> _CONSIGNES_:
[a] Répondez à ces questions sur le texte consacré à la série O Hóspede Americano :
(i) Pour quelle chaîne et en quelle année la série a-t-elle d'abord été commandée ?
(ii) En quelle année Cândido Rondon découvre-t-il le cours d'eau inconnu ?
(iii) Quel naturaliste l'American Museum of Natural History envoie-t-il ?
[b] Recopiez mot pour mot, s'il vous plaît, le passage du texte consacré à la série O Hóspede Americano qui va de « Initialement commandée pour » jusqu'à « une série étasunienne. » inclus.
[c] Dites si chacune de ces affirmations concorde avec le texte consacré à la série O Hóspede Americano. Répondez par oui ou par non et citez les mots du texte qui le prouvent.
(i) La série compte quatre épisodes.
(ii) Le réalisateur de la série est étasunien.
(iii) La série est un biopic de Rondon.

> _TEXTE_:
▬▬▬▬▬▬
Initialement commandée pour HBO Brasil en 2018, mais finalement lancée sur HBO Max (entre autres au Brésil, mais pas seulement) cet automne, O Hóspede Americano est une série qui aura pris son temps… surtout lorsqu’on considère qu’elle ne dure que 4 épisodes !
Pourtant, ce n’est même pas la chose la plus curieuse à son égard. Ce qui est incroyable, c’est que cette série tournée au Brésil, avec une équipe de production principalement brésilienne (dont un réalisateur brésilien, Bruno Barreto), prenant pour décor une expédition d’exploration d’une rivière brésilienne… est en fait, au bout du compte, surtout une série étasunienne.
Pour commencer, un peu d’Histoire : en 1909, l’ingénieur militaire brésilien Cândido Rondon « découvre », lors d’une expédition destinée à étendre le réseau télégraphique à travers l’Ouest du pays, un cours d’eau inconnu, initialement surnommé Rio da Dúvida soit « rivière du doute ». Rondon, qui a derrière lui une longue carrière passée à explorer diverses jungles brésiliennes et rencontrer des tribus autochtones (il est lui-même en partie indigène), termine sa mission et entreprend de monter une expédition pour arpenter cette rivière et en tirer une carte aussi précise que possible. L’opportunité scientifique est unique, et l’American Museum of Natural History basé à New York décide de lui apporter son soutien, et envoie même le naturaliste George Kruck Cherrie pour étudier la faune et la flore locales. L’équipe militaire et civile doit prendre la route courant 1913.
…Sauf que O Hóspede Americano n’est pas un biopic de Rondon, loin de là. C’est le biopic de quelqu’un d’autre : l’ancien Président des Etats-Unis, Theodore Roosevelt.
▬▬▬▬▬▬
> _MATÉRIEL_:
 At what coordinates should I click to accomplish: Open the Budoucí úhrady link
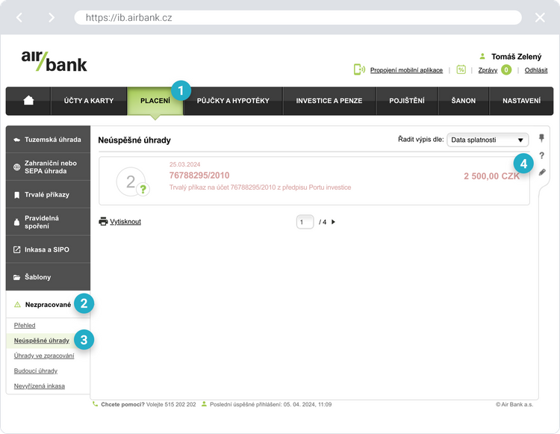[36, 371]
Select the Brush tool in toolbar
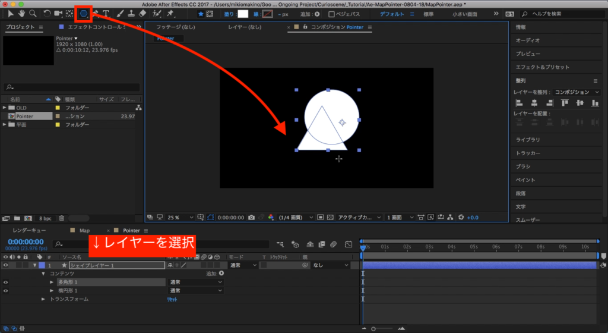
▬▬▬▬▬▬
> _RÉPONSES_:
[a]
(i) Pour HBO Brasil, en 2018.
(ii) En 1909.
(iii) George Kruck Cherrie.

[b]
Initialement commandée pour HBO Brasil en 2018, mais finalement lancée sur HBO Max (entre autres au Brésil, mais pas seulement) cet automne, O Hóspede Americano est une série qui aura pris son temps… surtout lorsqu’on considère qu’elle ne dure que 4 épisodes !
Pourtant, ce n’est même pas la chose la plus curieuse à son égard. Ce qui est incroyable, c’est que cette série tournée au Brésil, avec une équipe de production principalement brésilienne (dont un réalisateur brésilien, Bruno Barreto), prenant pour décor une expédition d’exploration d’une rivière brésilienne… est en fait, au bout du compte, surtout une série étasunienne.

[c]
(i) Oui : « elle ne dure que 4 épisodes ».
(ii) Non : « dont un réalisateur brésilien, Bruno Barreto ».
(iii) Non : « O Hóspede Americano n’est pas un biopic de Rondon ».